Ceux qui espèrent la levée de l’interdiction de l’importation du sucre en Côte d’Ivoire, vont devoir prendre leur mal en patience, puisque le conseil des ministres a décidé ce mercredi, de reconduire cette interdiction sur une période de 5 ans.

De ce fait, Yamoussoukro instaure un mécanisme de compétitivité des sociétés industrielles en vue d’une autosuffisance du pays en sucre. Cette mesure est la première prise après la publication des résultats de l’étude de la compétitivité du secteur sucrier ivoirien diligentée par le gouvernement ivoirien.
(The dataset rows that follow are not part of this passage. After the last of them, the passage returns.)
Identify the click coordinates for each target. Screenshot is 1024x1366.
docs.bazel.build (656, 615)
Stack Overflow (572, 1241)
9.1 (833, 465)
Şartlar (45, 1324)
Pour «relancer ce secteur important de l’économie nationale, le Conseil a arrêté conformément aux recommandations de l’étude, le maintien de la mesure d’interdiction de l’importation du sucre sur une période de 5 ans», a indiqué le porte-parole du gouvernement ivoirien, Sidi Touré.

Durant cette période, a-t-il poursuivi, « les importations spéciales de sucre seront réalisées exclusivement par les sociétés sucrières pour couvrir 50% des besoins des entreprises industrielles utilisatrices du sucre à un prix de vente à marge nulle sur la base de l’évaluation des besoins exprimés par ces industries». La différence des besoins (50%) devrait être fournie par les sociétés sucrières locales, a fait noter Sidi Touré.

Il a annoncé, par ailleurs, que l’Etat ivoirien prévoit «la signature d’un contrat de plan entre l’Etat et les sociétés sucrières sur une période de 5 ans à travers lequel ces entreprises vont s’engager à réaliser des investissements nécessaires pour augmenter leurs capacités».

A travers ce contrat de plan, un document traçant des engagements sur des programmes de compétitivité, les entreprises sucrières devront améliorer leur productivité, leur compétitivité et réaliser l’autosuffisance en sucre en vue de garantir des prix compétitifs pour les ménages, a ajouté Sidi Touré.

Il a souligné qu’un mécanisme de contrôle et de suivi de cette mesure devrait être mis en place pour assurer la mise en œuvre des engagements des entreprises sucrières.

BON A SAVOIR:

Le sucre produit au Brésil et en Inde et qui est importé en fraude en Côte d’Ivoire met à mal l’industrie sucrière ivoirienne, la première de la sous-région, a regretté un responsable de cette filière. Chaque année, 40.000 tonnes de sucre entrent frauduleusement en Côte d’Ivoire via les pays voisins, estime Jean-Claude Conquet, président de L’Association des industries sucrières en Côte d’ivoire (AIS-CI), interrogé par l’AFP. Ce sucre, qui arrive dans des sacs brésiliens ou indiens, a occasionné en cinq ans un recul de 30% pour le sucre local en terme de parts de marché et a fait perdre annuellement 20 milliards de FCFA (30,5 millions d’euros) à la filière, selon M. Conquet.